In the 1990s the song was featured in an episode of the sitcom Father Ted.

The song plays in the opening scene of Edgar Wright's 2004 zombie comedy film Shaun of the Dead.

The song experienced a thematic resurgence on music streaming platforms in 2020, after lockdown orders were placed following the COVID-19 pandemic.

In December 2021, a commemorative plaque was affixed to the house where the former Woodbine Street recording studio was located. The plaque mentions "Ghost Town" was recorded there.

In 2022, it was included in the list "The story of NME in 70 (mostly) seminal songs" at number 19, for "Lacing ska and reggae with the amphetamine edge of new wave". Mark Beaumont praised the song and its "brooding evocation of Thatcher’s wasteland Britain".

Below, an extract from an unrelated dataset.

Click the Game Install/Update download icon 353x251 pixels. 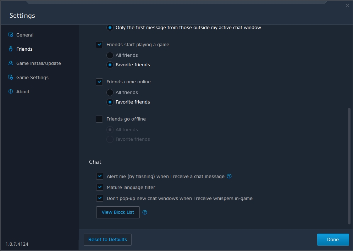tap(11, 63)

British pop group Duran Duran released a cover version of the song on their 2023 Halloween-themed album Danse Macabre.

In 2025, Irish experimental folk band Lankum created a version of the song for Oona Doherty's dance show Specky Clark, later releasing it as a single. On creating the cover, the band said "It’s an honour to be releasing a version of this iconic tune, and it feels eerily relevant to be referencing yet again themes of urban decay, economic hardship and working class frustration".

==Track listing==

=== 1981 release ===

7" vinyl – 2 Tone CHS TT17
| No. | Title | Writer(s) | Length |
|---|---|---|---|
| 1. | "Ghost Town" | Dammers | 3:40 |
| 2. | "Why?" | Golding | 2:59 |
| 3. | "Friday Night, Saturday Morning" | Hall | 3:32 |

12" vinyl – 2 Tone CHS TT1217
| No. | Title | Writer(s) | Length |
|---|---|---|---|
| 1. | "Ghost Town (Extended Version)" | Dammers | 6:02 |
| 2. | "Why? (Extended Version)" | Golding | 3:55 |
| 3. | "Friday Night, Saturday Morning" | Hall | 3:32 |

=== 1991 release (Ghost Town Revisited) ===

7" vinyl – Tone CHS TT30
| No. | Title | Writer(s) | Length |
|---|---|---|---|
| 1. | "Ghost Town" | Dammers | 3:40 |
| 2. | "Ghost Dub '91" (credited to 'Special Productions') | Dammers | 4:19 |

12" vinyl – Tone CHS TT12 30
| No. | Title | Writer(s) | Length |
|---|---|---|---|
| 1. | "Ghost Town" | Dammers | 6:02 |
| 2. | "Why?" | Golding | 3:55 |
| 3. | "Ghost Dub '91" (credited to 'Special Productions') | Dammers | 6:34 |
| 4. | "Ghost Dub '91 (Version)" (credited to 'Special Productions') | Dammers | 4:25 |

==Personnel==
- The Specials
- John Bradbury – drums
- Roddy Radiation – guitar
- Jerry Dammers – keyboards, Hammond organ, backing vocals
- Lynval Golding – guitar, backing vocals, lead vocals on "Why?"
- Terry Hall – lead vocals, backing vocals
- Horace Panter – bass
- Neville Staple – vocals

- Additional personnel
- Dick Cuthell – flugelhorn
- Paul Heskett – flute
- Rico Rodriguez – trombone

==Chart positions==

| Chart (1981) | Peak position |
|---|---|
| Australia (Kent Music Report) | 68 |
| Belgium (Ultratop 50 Flanders) | 15 |
| Ireland (IRMA) | 3 |
| Netherlands (Single Top 100) | 12 |
| New Zealand (Recorded Music NZ) | 20 |
| Norway (VG-lista) | 7 |
| UK Singles (Official Charts) | 1 |

==Certifications==

| Region | Certification | Certified units/sales |
| United Kingdom (BPI) | Platinum | 600,000^{‡} |
^{‡} Sales+streaming figures based on certification alone.